Umgangssprachlich spricht man von einem Trauma bei verschiedenen leidvollen Erfahrungen, im medizinischen Bereich ist der Begriff jedoch für eine klare Diagnostik psychischer Beschwerden wie oben genannt definiert. Nach einem Trauma ist für die Betroffenen nichts mehr so wie es vorher war.

Wie entstehen Traumafolgestörungen? ( z.B. posttraumatische Belastungsstörung, dissoziative Störungen, psychosomatische Beschwerden, Schmerzstörungen)

Die Wirkungen eines Traumas sind nicht nur seelisch, sondern auch körperlich. Es kommt zu einer Überforderung des angeborenen Stresssystems, wodurch das traumatische Erlebnis nicht angemessen verarbeitet und in den Erfahrungsschatz integriert wird. Dadurch ist es möglich, dass der Körper auf einem erhöhten Stressniveau bleibt, sozusagen in Alarmbereitschaft und es entwickeln sich ggf. Folgebeschwerden.
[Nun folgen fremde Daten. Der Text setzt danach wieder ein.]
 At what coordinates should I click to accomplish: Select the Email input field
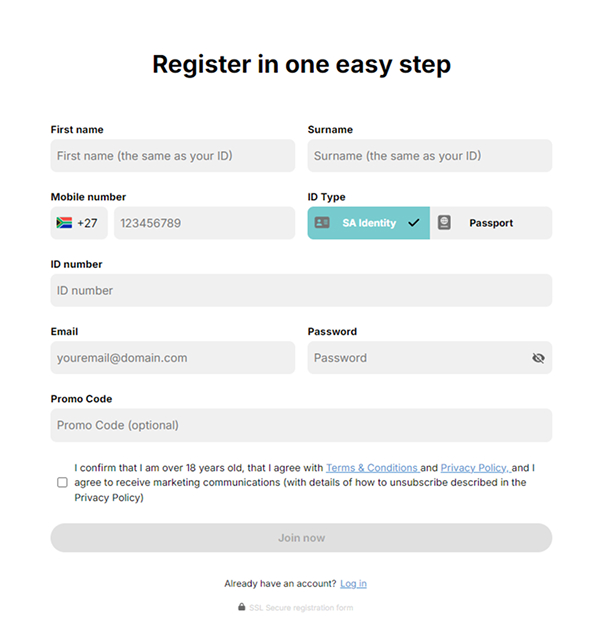click(x=173, y=357)
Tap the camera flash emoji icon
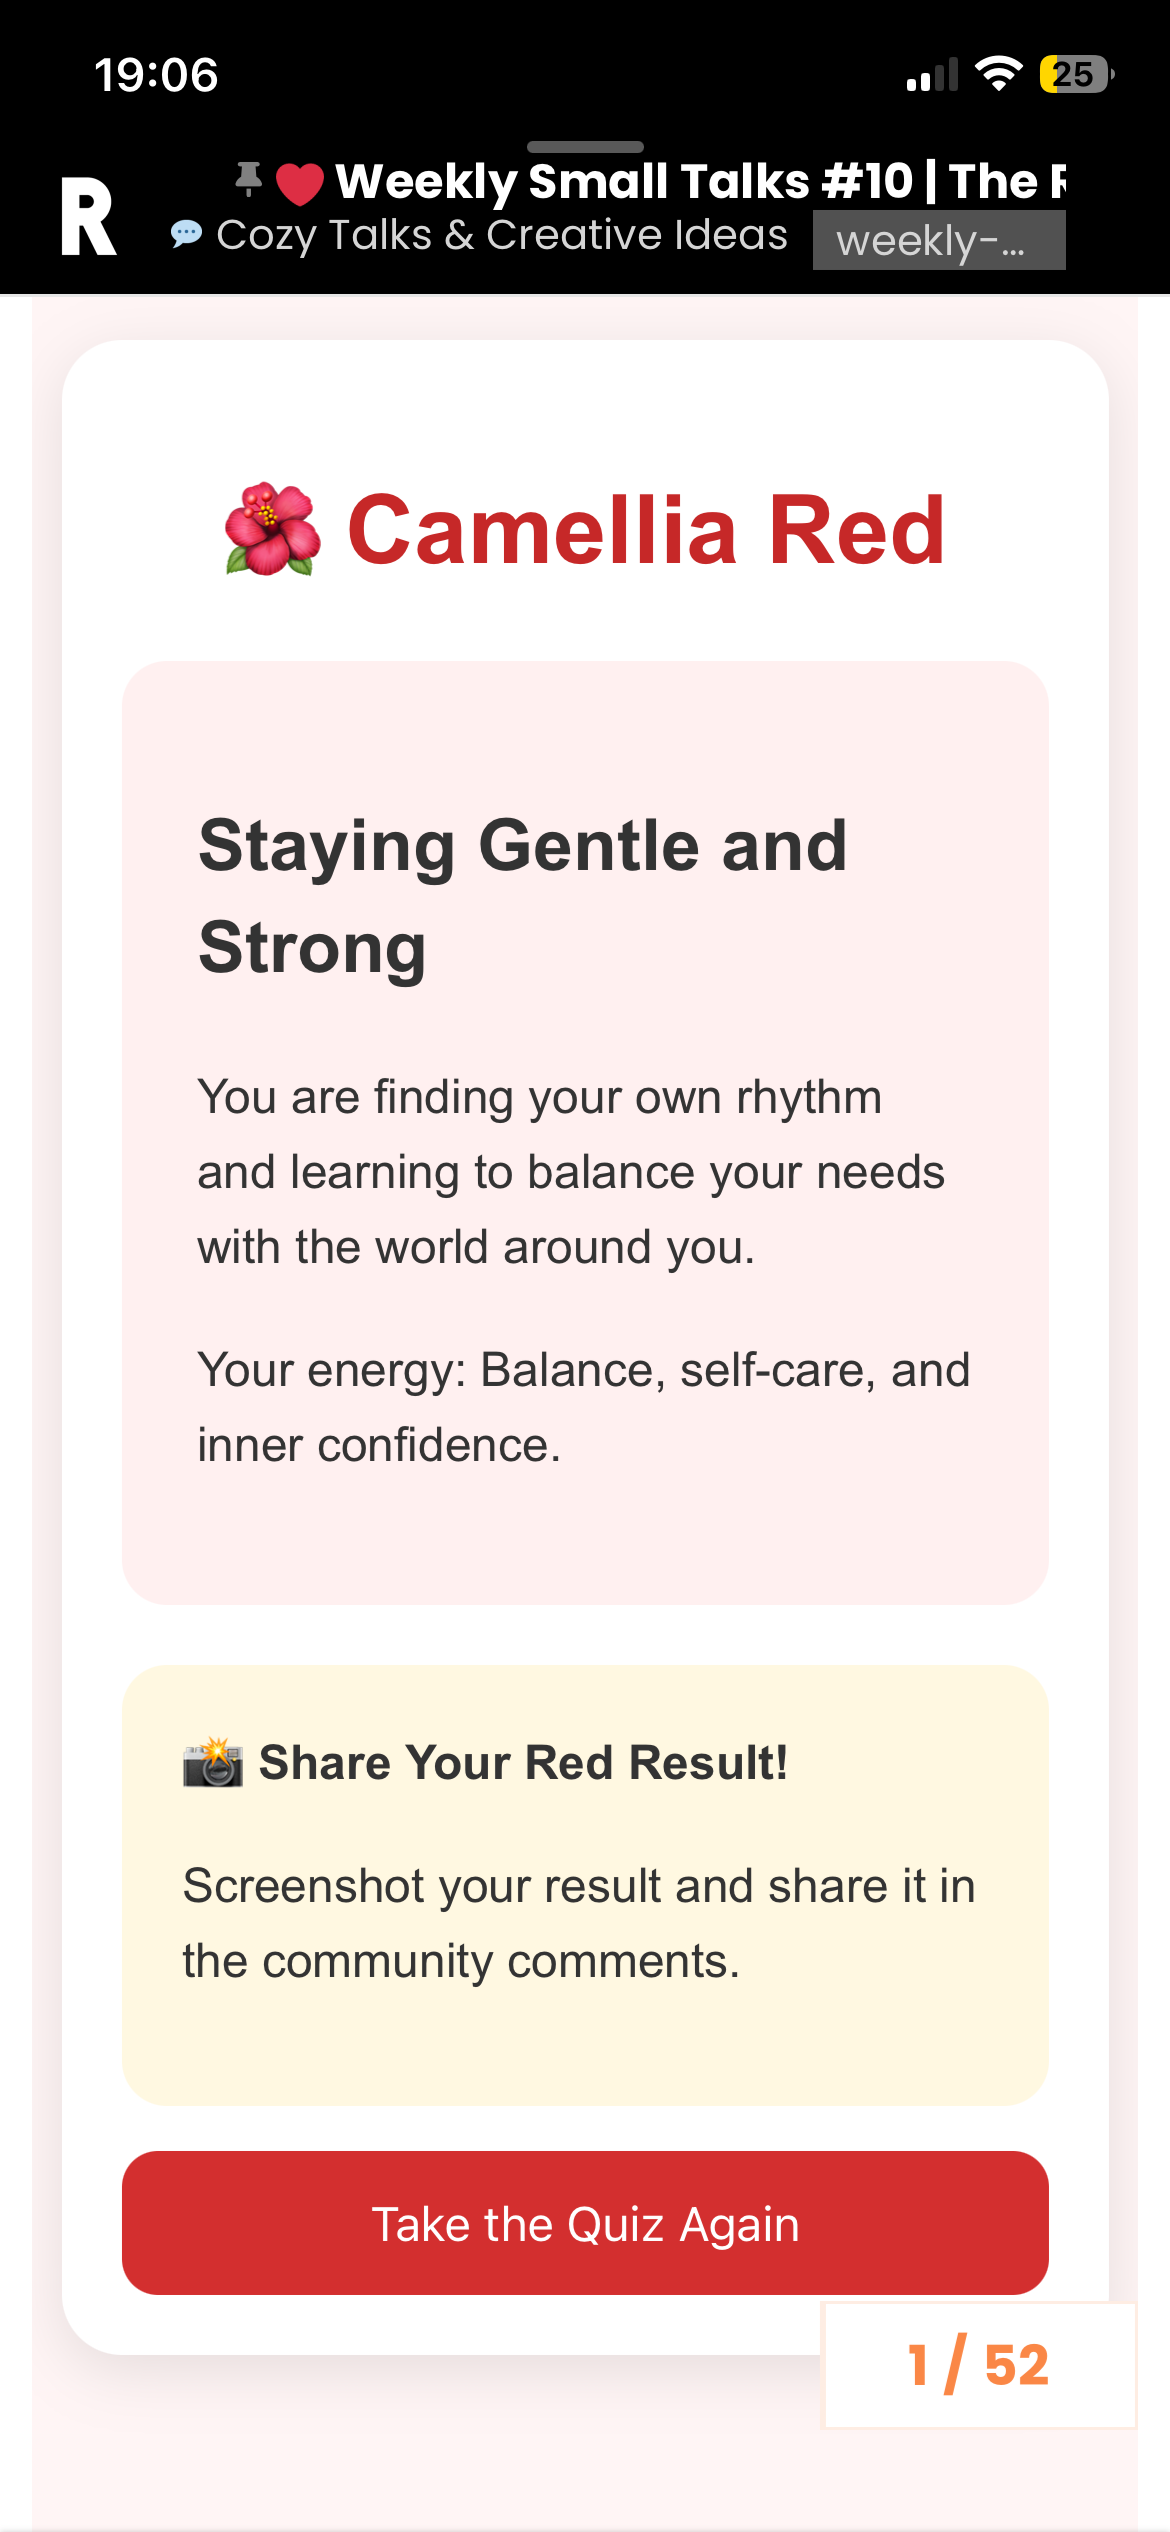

Die Bewältigung und Integration eines Traumas hängt von verschiedenen Faktoren ab, wie z.B. die persönliche Lebensgeschichte, die eigene Verfassung zum Zeitpunkt des Traumas, Risiko- und Schutzfaktoren und auch die Schwere sowie Dauer der traumatischen Erfahrung. Häufig sind Menschen in der Lage traumatisierende Erlebnisse gut zu verarbeiten und hinter sich zu lassen, so dass sie davon nicht mehr beeinträchtigt werden.

Durch das Zusammenkommen mehrerer belastender Faktoren ist es möglich, dass posttraumatische Beschwerden über einen längeren Zeitpunkt von Monaten oder sogar Jahren bestehen bleiben und man spricht von einer Traumafolgestörung.

Welche Beschwerden können sich bei einer Traumafolgestörung zeigen?

  • vegetative Übererregung, die sich z.B. durch Schlafstörungen, Konzentrationsschwierigkeiten, erhöhte Wachsamkeit, erhöhte Schreckhaftigkeit und Reizbarkeit zeigt
  • Flashbacks, ungewollte wiederkehrende Erinnerungen an das Trauma
  • Vermeidenwollen von Gedanken und Gefühlen, die an das Trauma erinnern könnten
  • emotionale Taubheit, Schwierigkeit sich zu freuen oder zu trauern ist eingeschränkt
  • stark kontrollierendes Verhalten
  • wiederkehrende Ängste in Zusammenhang mit dem Erlebnis
  • selbstverletzendes Verhalten
  • dissoziative Zustände (Alle Gedanken, Gefühle und Wahrnehmungen, die wir sonst gleichzeitig und stimmig erleben, sind sekundenlang voneinander getrennt. Dieser Vorgang heißt „dissoziativ“
  • auch andere psychische Erkrankungen wie Depressionen, Zwangserkrankungen, Ängste

Was ist für mich als KlientIn wichtig?

Für eine wirksame Psychotherapie ist die Beziehung zum Therapeuten ein wesentliches Element. Daher ist es empfehlenswert gut auf das eigene Bauchgefühl zu achten, ob man sich im Kontakt wohl fühlt. Um eine vertrauensvolle Beziehung aufbauen zu können, ist es hilfreich sich gut aufgehoben, verstanden zu fühlen und sich auch fachlich gut begleitet zu wissen. Für die Behandlung von Traumata gibt es viele Methoden, die Basis aller ist zunächst die Stabilisierung im Hier und Jetzt. Welche Methoden am wirksamsten sind hängt mit der eigenen Persönlichkeit sowie mit dem Trauma zusammen.